Daher wirst Du vielleicht bei näherem Nachdenken in der Lage sein, diesem Menschen eine Chance zu geben.

Du nimmst ihn so an, wie er ist und rechnest damit, dass Du hin und wieder angelogen wirst.

Ob es eine gute Idee ist, diesen Menschen, den Du ansonsten für seinen Charme, seine anderen Werte, die mit Deinen übereinstimmen oder seinen Beitrag zur Gesellschaft schätzt, komplett aus Deinem Leben zu streichen, weißt nur Du.

Mir kommt es schwierig vor, einen Menschen nur aufgrund seiner menschlichen Fehler wie Lügen oder Einstellungen zu bestimmten Themen auszugrenzen.

Natürlich suchen wir nach Übereinstimmung, besonders bei unseren Freundschaften und in der Familie.

Doch im Umfeld von Nachbarschaft oder Bekanntenkreis ist es aus meiner Sicht ganz in Ordnung, wenn Menschen eben ganz anders denken und Fehler machen, die sich nicht gegen Gesetze richten.

Wir alle sind menschlich und machen Fehler

Interessant finde ich es eben, wenn sich jemand, der sich schon viel weiter als andere Menschen wähnt, selbst auf ein Podest stellt.

Und dann von dort oben alle anderen, die seinen Ansprüchen nicht genügen, verdammt und aus seinem Umfeld verjagt.

Denn das tut dieser Blogger tatsächlich.

Er sagt ganz klar:

Wenn Du seine Meinung zu dem Thema nicht teilst, sollst Du Dich gefälligst von seinem Newsletter abmelden und ihn bei Facebook als Freund entfernen.

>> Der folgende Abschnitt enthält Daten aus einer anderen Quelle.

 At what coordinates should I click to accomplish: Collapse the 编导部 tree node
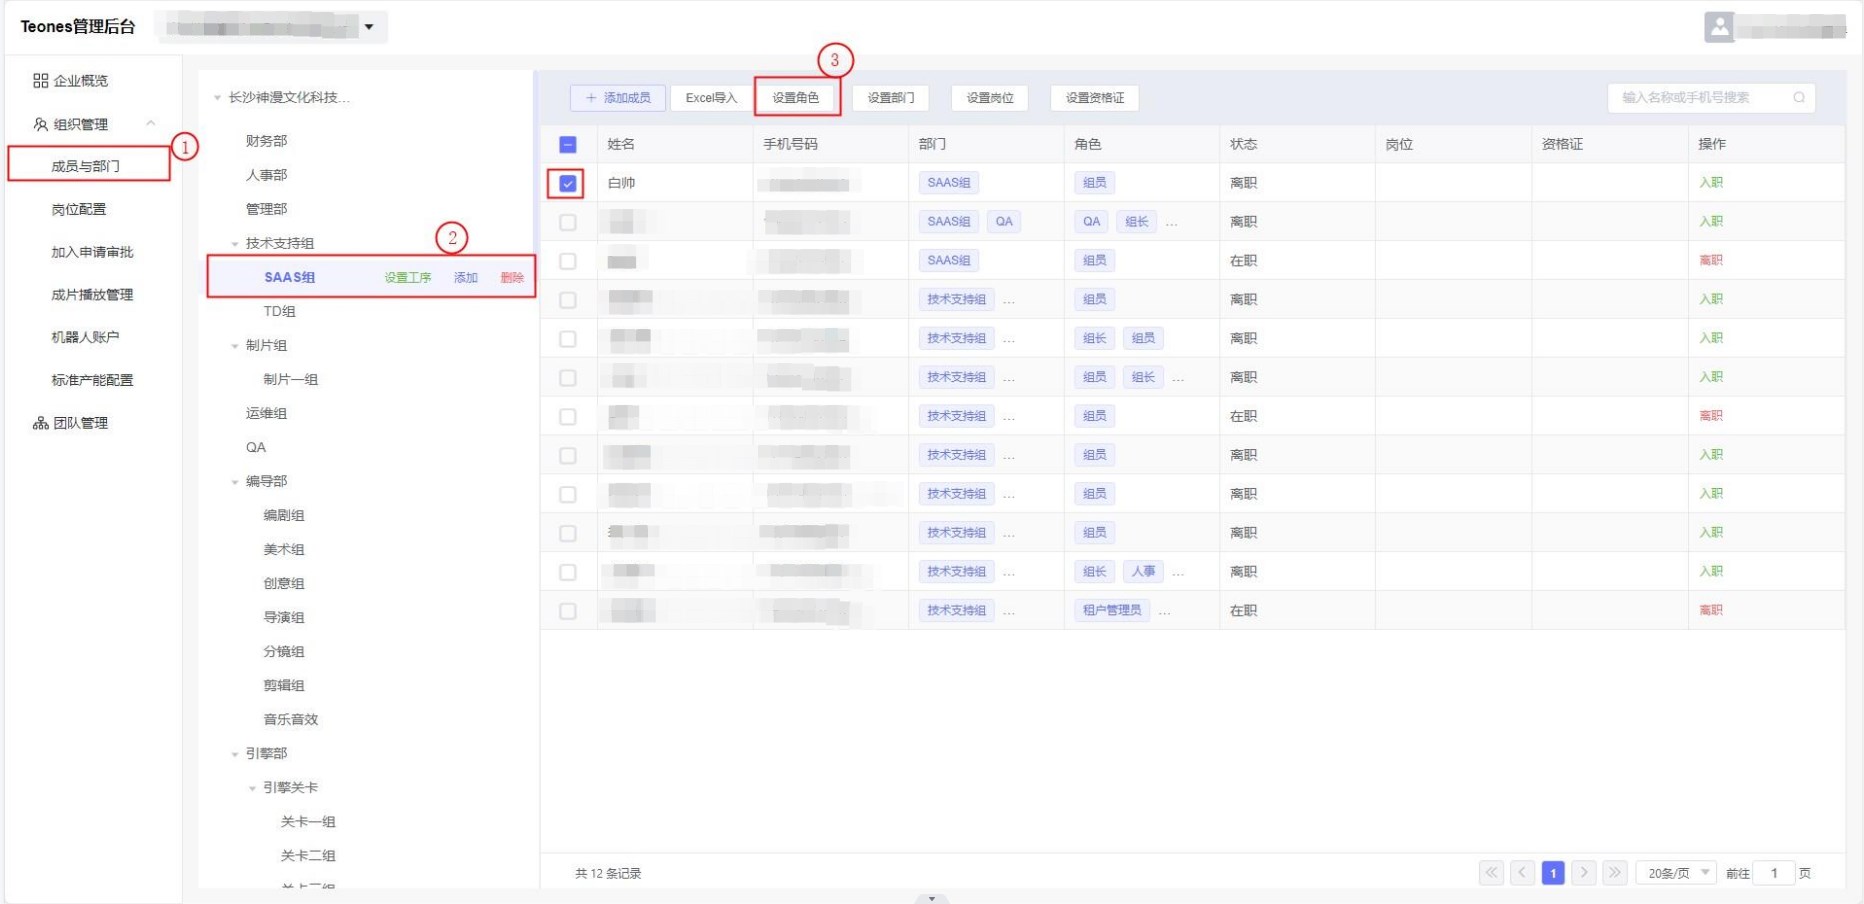point(235,482)
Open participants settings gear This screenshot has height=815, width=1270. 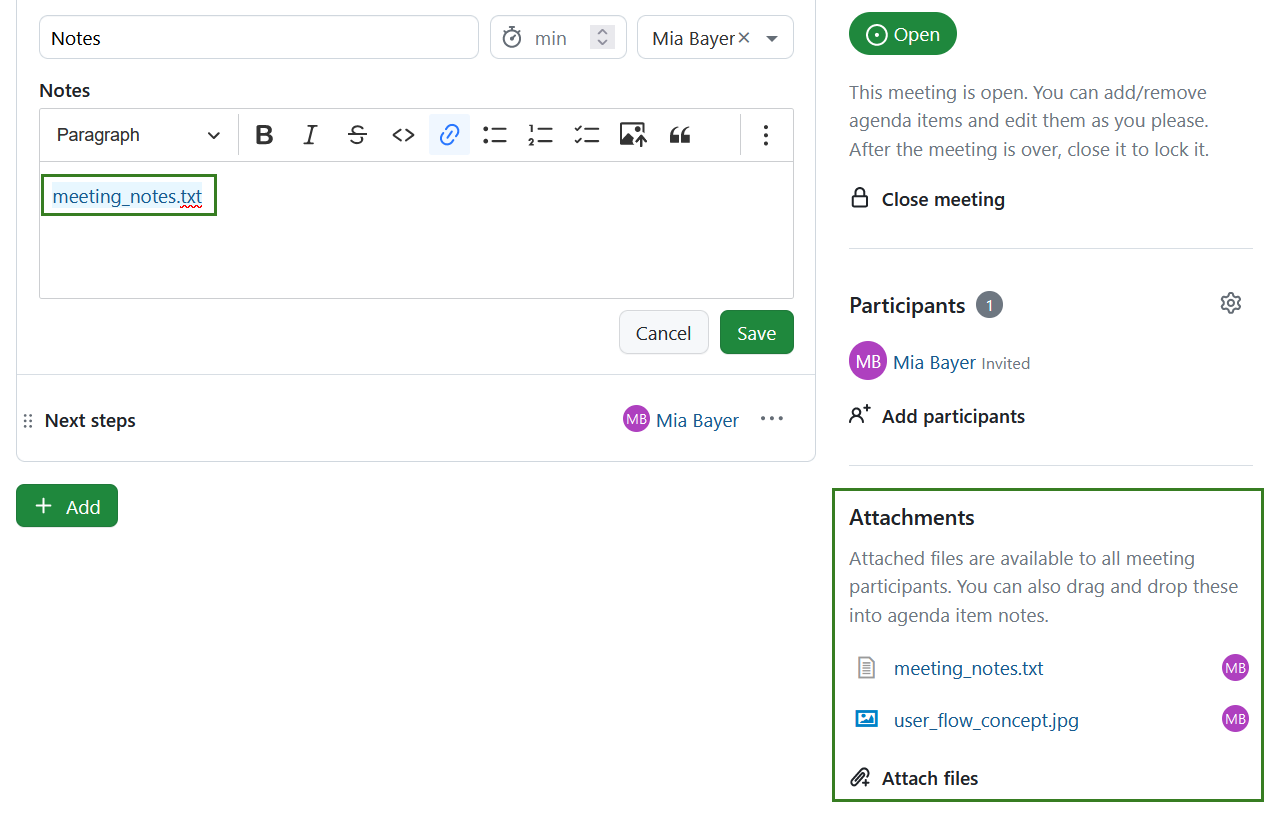click(1231, 303)

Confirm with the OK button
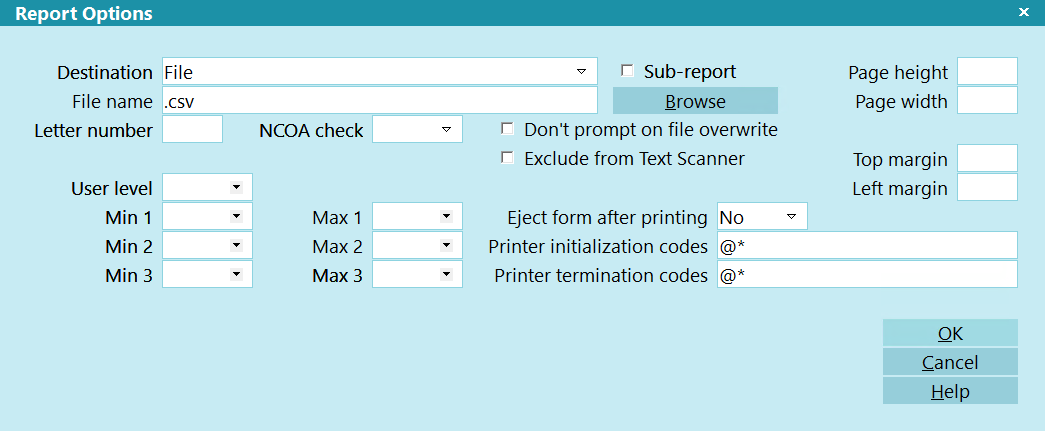pos(950,332)
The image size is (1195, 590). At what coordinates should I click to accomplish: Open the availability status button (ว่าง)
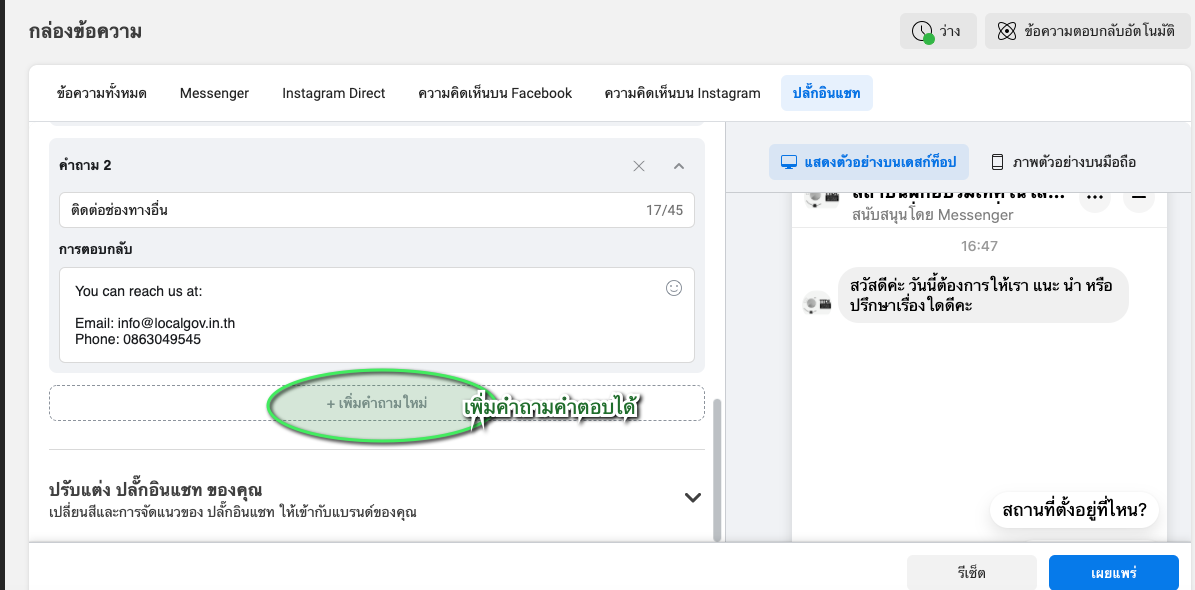coord(937,31)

Das ist selbstverständlich seine Entscheidung, allerdings fällt mir dabei die Diskrepanz zwischen dem, was er darstellen möchte (weit entwickelt sein und als Mentor für andere fungieren) und wie er sich im Gegensatz dazu verhält ganz stark ins Auge.

Ich wünsche Dir, dass Du in Deinem Umfeld viele nette Menschen hast, bei denen Du ihre möglicherweise anderen Ansichten akzeptieren und über ihre menschlichen Fehler hinwegsehen kannst.